My point is not to preach from on high. I happen to be a member of all four of those privileged groups: white and male, affluent relative to the vast majority of the world, and a U.S. citizen in a world dominated (for now) by a hyper-militarized United States. Because I have a job as a teacher that allows me to spend a lot of time acquiring information, I know a fair amount about the reality of all four of those systems of power: white supremacy, patriarchy, predatory corporate capitalism, and imperialism. As a result of that study and the privileges of my job, I spend a fair amount of time writing, speaking, and organizing as part of movements trying to undermine these systems.

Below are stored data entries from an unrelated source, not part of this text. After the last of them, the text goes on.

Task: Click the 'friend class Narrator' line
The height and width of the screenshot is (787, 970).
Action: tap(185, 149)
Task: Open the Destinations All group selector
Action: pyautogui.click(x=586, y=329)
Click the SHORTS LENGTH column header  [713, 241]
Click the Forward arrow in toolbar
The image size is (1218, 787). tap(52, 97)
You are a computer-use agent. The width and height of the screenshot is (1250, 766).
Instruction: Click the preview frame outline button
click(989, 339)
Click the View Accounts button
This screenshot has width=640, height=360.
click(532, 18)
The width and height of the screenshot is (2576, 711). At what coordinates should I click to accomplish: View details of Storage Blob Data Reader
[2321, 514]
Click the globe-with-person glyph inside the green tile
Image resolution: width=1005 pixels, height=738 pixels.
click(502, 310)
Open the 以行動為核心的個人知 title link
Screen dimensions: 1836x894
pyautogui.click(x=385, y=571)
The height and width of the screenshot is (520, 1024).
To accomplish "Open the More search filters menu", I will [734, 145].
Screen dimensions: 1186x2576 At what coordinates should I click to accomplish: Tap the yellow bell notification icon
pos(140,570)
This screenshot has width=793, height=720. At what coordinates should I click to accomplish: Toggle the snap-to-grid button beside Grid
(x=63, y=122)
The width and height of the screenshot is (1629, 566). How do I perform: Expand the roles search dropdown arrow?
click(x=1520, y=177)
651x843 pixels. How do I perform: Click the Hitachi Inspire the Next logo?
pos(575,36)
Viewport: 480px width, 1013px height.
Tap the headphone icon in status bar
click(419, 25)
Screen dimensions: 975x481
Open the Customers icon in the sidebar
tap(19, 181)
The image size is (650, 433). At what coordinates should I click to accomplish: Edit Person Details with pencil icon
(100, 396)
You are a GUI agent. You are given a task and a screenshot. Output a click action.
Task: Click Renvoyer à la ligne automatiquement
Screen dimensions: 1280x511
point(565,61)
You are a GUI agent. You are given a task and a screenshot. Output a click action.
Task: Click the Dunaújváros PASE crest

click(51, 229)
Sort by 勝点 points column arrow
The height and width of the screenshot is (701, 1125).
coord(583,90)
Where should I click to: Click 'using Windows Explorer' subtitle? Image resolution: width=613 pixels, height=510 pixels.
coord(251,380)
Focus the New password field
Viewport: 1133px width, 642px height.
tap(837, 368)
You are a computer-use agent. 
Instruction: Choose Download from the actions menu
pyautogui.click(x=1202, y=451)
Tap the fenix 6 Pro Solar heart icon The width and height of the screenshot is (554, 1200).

But this doesn't leaving me feeling particularly upbeat. The more I study and organize, the more I realize that the system of white supremacy is woven more deeply into this society -- and, hence in some sense, into me -- than I ever imagined. That leads me to a little thought experiment, a twist on the researchers' study.
Imagine that you could line white people up in front of a door and get them to really believe that if they walked into a "race-changing room" they would emerge on the other side with black skin and an accent associated with blacks from the South. Then ask whites to set their price -- the amount of money it would take them to agree to enter that room. Imagine there was an attendant there with stacks of cash, ready to hand money to the white folks. Just for fun, let's say the cash award would be tax free. In that setting, when white people really had to face the possibility of being black -- knowing all they know about the reality of life in white-supremacist America -- what would the price be?
My guess is that a significant percentage of whites would not become black for any amount of money. I also am fairly confident that the median price set by the whites who might be willing to go into the room would be considerably more than $1 million.
In that moment of choice, which would get at the truth about white people think about being black, the problem wouldn't be that we whites don't know enough. We know plenty. The issue would be whether or not we had transcended the deeply rooted white supremacy of the culture. In that moment, we would find out about the depth of white people's commitment to a color-blind society.
I applaud the researchers for devising a study that tries to get at these difficult realities. But we must not fall prey to the temptation to interpret data the way we wish the world were. In this world, we struggle to transcend 500 years of white supremacy. The more we struggle, the more we learn about just how difficult that is.
Robert Jensen is a journalism professor at the University of Texas at Austin, and the author of, most recently, The Heart of Whiteness: Confronting Race, Racism and White Privilege (City Lights Books).